Resume the passage on policy acquisition costs below from the point at which it stops.

» Text to read
━━━━━━━━━━━━━━━━
Policy Acquisition Costs
Policy acquisition costs consist of costs associated with the acquisition
of new and renewal business and generally include direct costs such as premium
taxes, commissions to agents and ceding companies and premium-related
assessments and indirect costs such as salaries and expenses of personnel who
perform and support underwriting activities. NAICO also receives ceding
commissions from certain of the reinsurers who assume premiums from NAICO
under certain reinsurance contracts and the ceding commissions are accounted
for as a reduction of policy acquisition costs. Direct policy acquisition
costs and ceding commissions are deferred and amortized over the terms of the
policies. Recoverability of such deferred costs is dependent on the related
unearned premiums on the policies being more than expected claim losses.
The following table sets forth the Company's policy acquisition costs for
each of the three and twelve month periods ended December 31, 1999 and 1998:
Three months ended Twelve months ended
December 31, December 31,
1999 1998 1999 1998
(In thousands)
━━━━━━━━━━━━━━━━
» Information given

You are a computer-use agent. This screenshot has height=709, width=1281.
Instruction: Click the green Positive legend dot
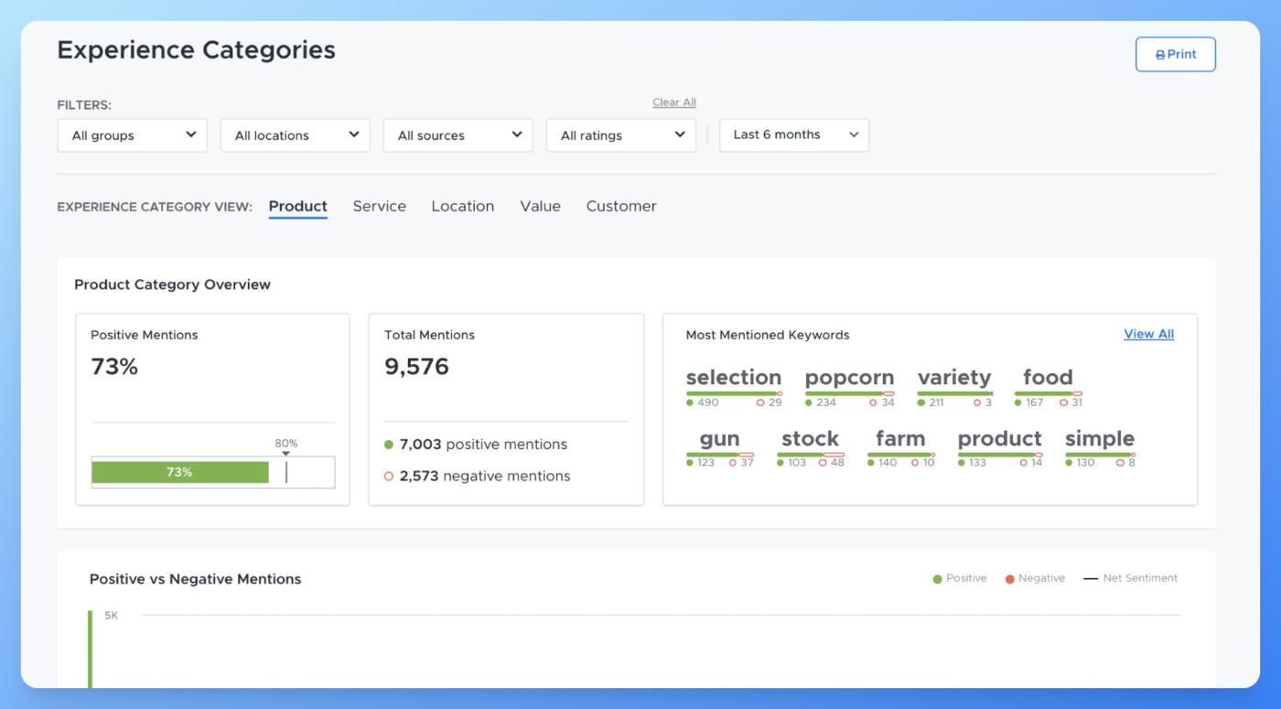[x=936, y=578]
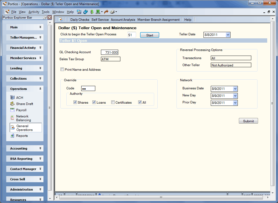This screenshot has width=278, height=203.
Task: Open the Account Analysis tab
Action: 123,20
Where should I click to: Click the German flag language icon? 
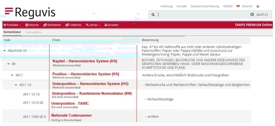click(x=238, y=6)
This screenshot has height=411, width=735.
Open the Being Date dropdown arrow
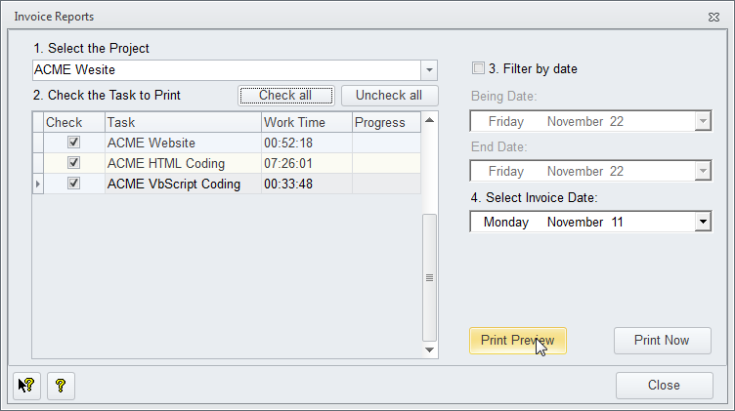click(702, 122)
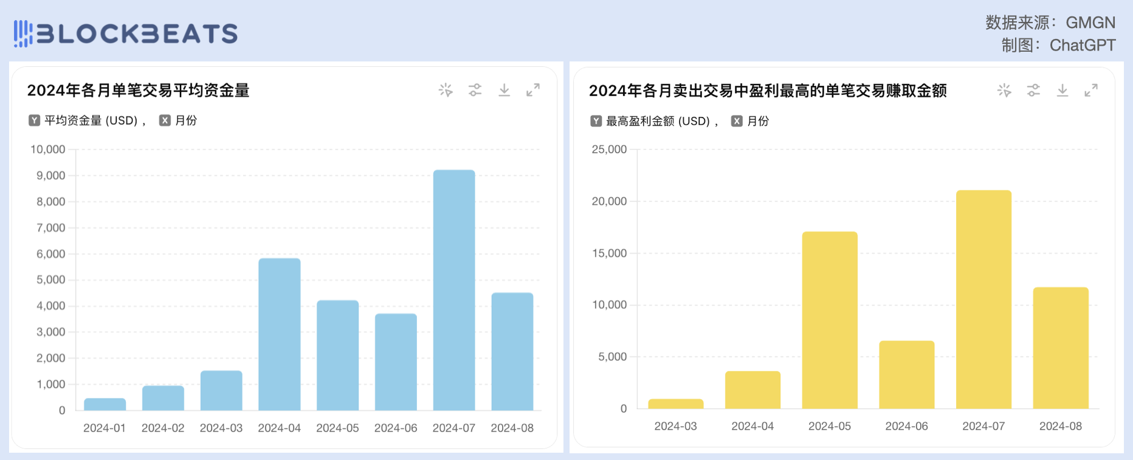Download the highest profit chart
Screen dimensions: 1133x460
pyautogui.click(x=1062, y=91)
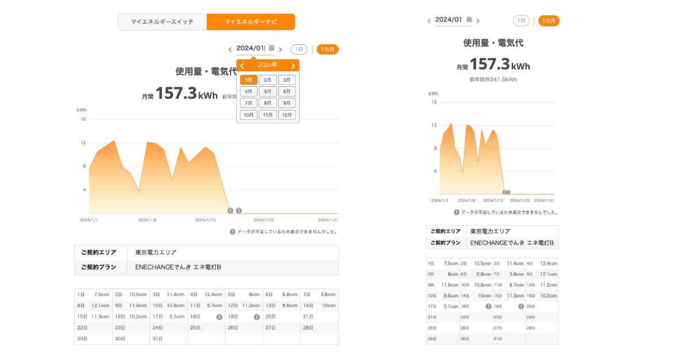Image resolution: width=690 pixels, height=361 pixels.
Task: Switch to the マイエネルギースイッチ tab
Action: pos(162,21)
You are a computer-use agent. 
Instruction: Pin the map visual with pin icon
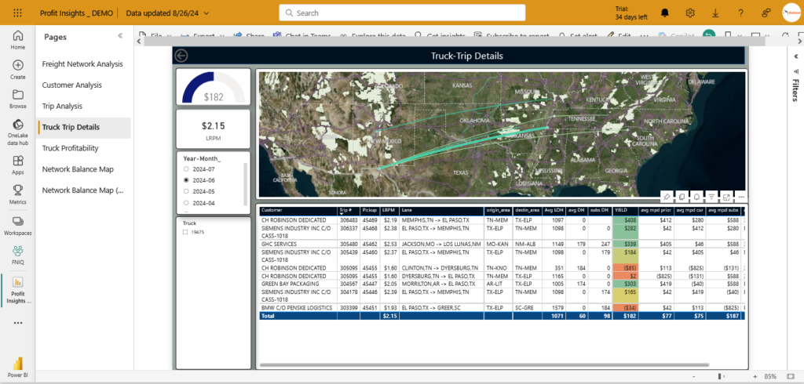[666, 197]
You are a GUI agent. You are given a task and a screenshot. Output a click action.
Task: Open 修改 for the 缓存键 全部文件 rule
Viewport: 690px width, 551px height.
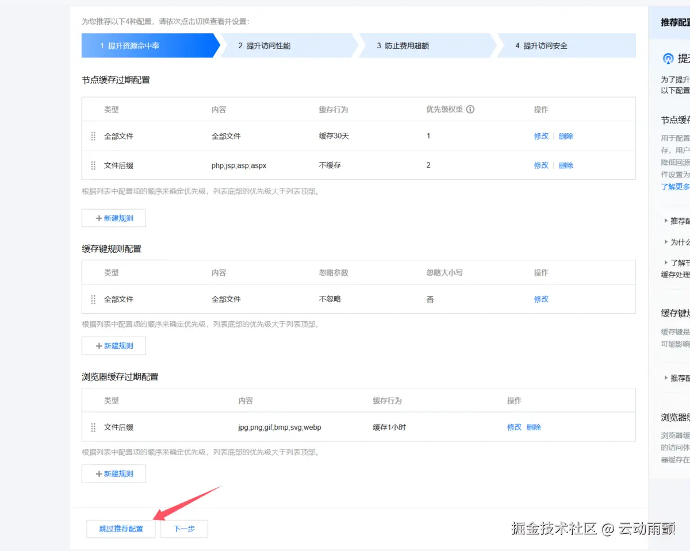click(541, 299)

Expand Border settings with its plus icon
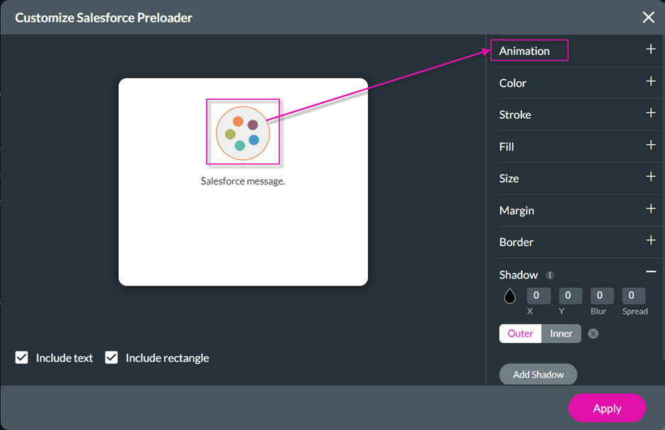[x=650, y=242]
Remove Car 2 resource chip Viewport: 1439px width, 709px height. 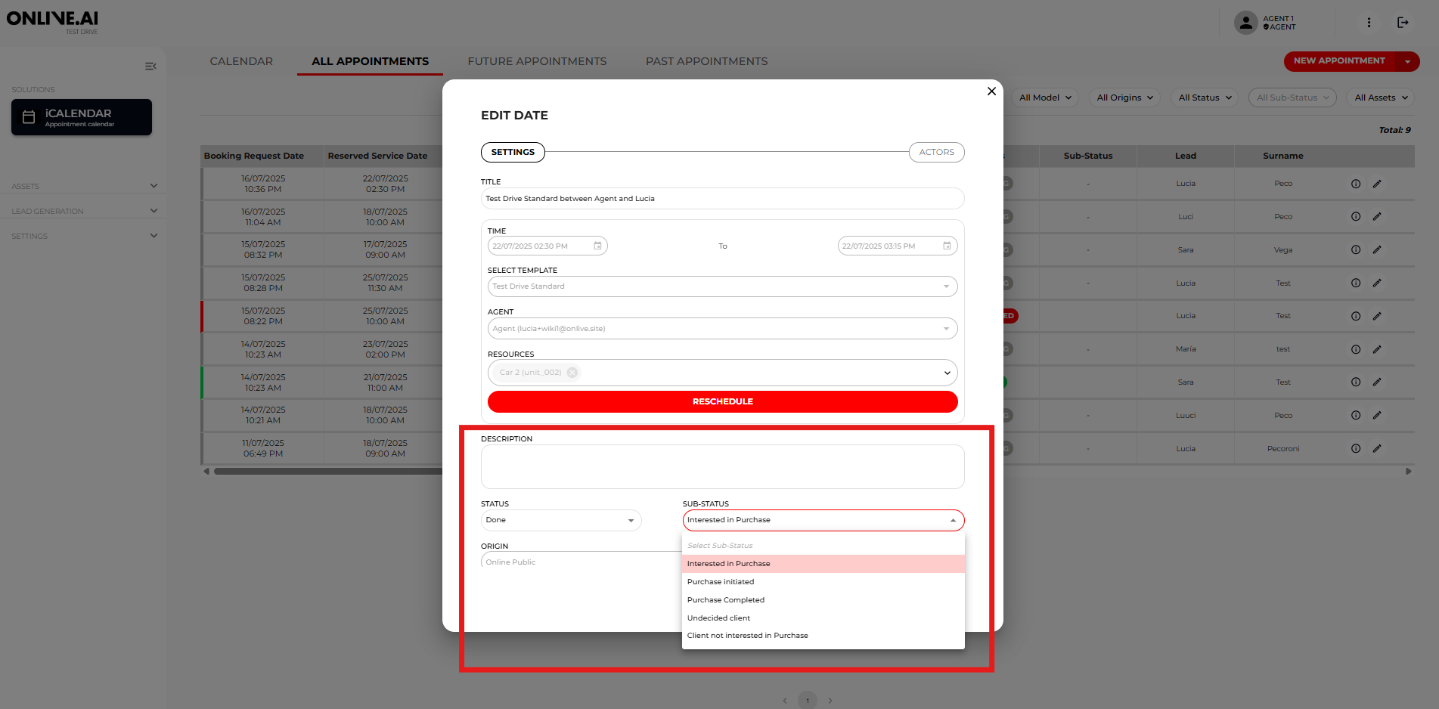click(x=572, y=373)
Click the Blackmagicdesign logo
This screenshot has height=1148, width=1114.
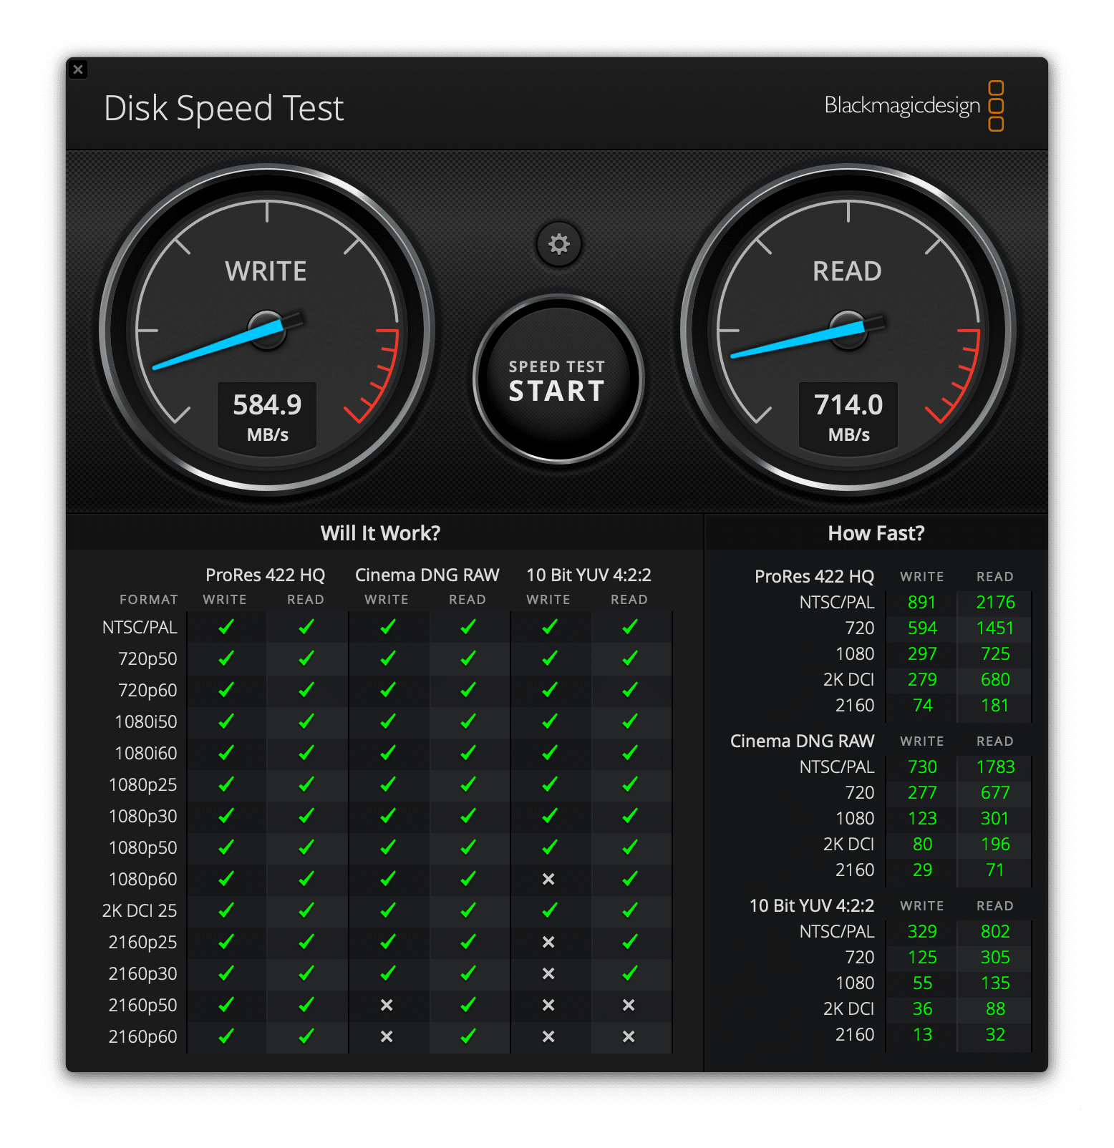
━━━━━━━━━━━━━━━━
» Exercise answer
Commissions expense $5,593 $3,668 $20,542 $15,478
Other premium related
assessments 149 (463) 1,214 928
Premium taxes 997 361 3,179 3,144
Excise taxes 68 (14) 237 161
Dividends to policyholders 77 135 324 242
Other expense 50 86 205 151
Total direct expenses 6,934 3,773 25,701 20,104
Indirect underwriting
expenses 3,977 3,719 16,354 13,858
Commissions paid to
(received from)
reinsurers 4,963 (7,986) (9,267) (19,860)
Adjustment for deferred
acquisition costs (3,355) 4,475 (4,107) 2,931
Net policy acquisition
costs $12,519 $3,981 $28,681 $17,033
Total gross direct and indirect expenses as a percentage of direct written
and assumed premiums were 24.5% and 24.8% for the fourth quarter and year
ended December 31, 1999, respectively, compared to 24.4% and 25.3% in the
corresponding year ago periods. Commission expense as a percentage of gross
written and assumed premiums was 12.5% and 12.1% in the fourth quarter and
year ended December 31, 1999, respectively, compared to 11.9% and 11.5% in the
corresponding 1998 periods.
Indirect underwriting expenses were 8.9% and 9.6% of total direct written
and assumed premiums in the fourth quarter and year ended December 31, 1999,
respectively, compared to 12.1% and 10.3% in the corresponding 1998 periods.
Indirect expenses include general overhead and administrative costs associated
with the acquisition of new and renewal business, some of which is relatively
fixed in nature, thus, the percentage of such expenses to direct written and
assumed premiums will vary depending on the Company's overall premium volume.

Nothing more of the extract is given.